Distúrbios psiquiátricos
Um estudo piloto de uma dieta cetogênica no transtorno bipolar: achados clínicos, metabólicos e de espectroscopia de ressonância magnética

Um estudo piloto explorou os efeitos de uma dieta cetogênica em indivíduos com transtorno bipolar, com foco em alterações clínicas, metabólicas e de função cerebral. Neste estudo, 20 indivíduos eutímicos com transtorno bipolar seguiram uma dieta cetogênica modificada por 6 a 8 semanas.
Durante toda a intervenção, os participantes passaram por avaliações clínicas de humor, avaliações metabólicas, monitoramento diário autorrelatado de humor e níveis de energia, e testes diários de cetona e glicemia. O nutricionista do estudo ajustou as proporções de macronutrientes dos participantes durante todo o estudo para manter a cetose, visando níveis de beta-hidroxibutirato (BHB) entre 1–4 mmol/L. As alterações metabólicas cerebrais foram analisadas usando espectroscopia de ressonância magnética (MRS).
Principais conclusões:
- Entre os 14 participantes que forneceram dados de avaliação diária consistentes:
- Os níveis diários de BHB foram positivamente correlacionados com o humor autoavaliado e os níveis de energia
- Os níveis diários de BHB mostraram uma correlação inversa com a impulsividade e a ansiedade
- Melhorias metabólicas:
- Os participantes perderam uma média de 9.2 libras (4.2 kg)

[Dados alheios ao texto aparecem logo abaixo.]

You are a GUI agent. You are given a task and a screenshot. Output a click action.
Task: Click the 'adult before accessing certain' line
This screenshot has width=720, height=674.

- O IMC diminuiu em média 1.5 kg/m²
- A pressão arterial sistólica caiu em média 7.4 mmHg
- Alterações no metabolismo cerebral (dados MRS):
- Os níveis de glutamato e glutamina, que normalmente são elevados em indivíduos com transtorno bipolar, diminuíram
Este estudo fornece evidências preliminares de que uma dieta cetogênica pode oferecer benefícios metabólicos e de saúde mental para indivíduos com transtorno bipolar. As correlações entre cetonas mais altas e humor melhorado, energia e impulsividade/ansiedade reduzidas destacam os potenciais efeitos terapêuticos da cetose. Além disso, a perda de peso e as melhorias na pressão arterial sugerem vantagens metabólicas. Ensaios clínicos randomizados maiores são necessários para confirmar essas descobertas e investigar mais profundamente os mecanismos por trás desses efeitos.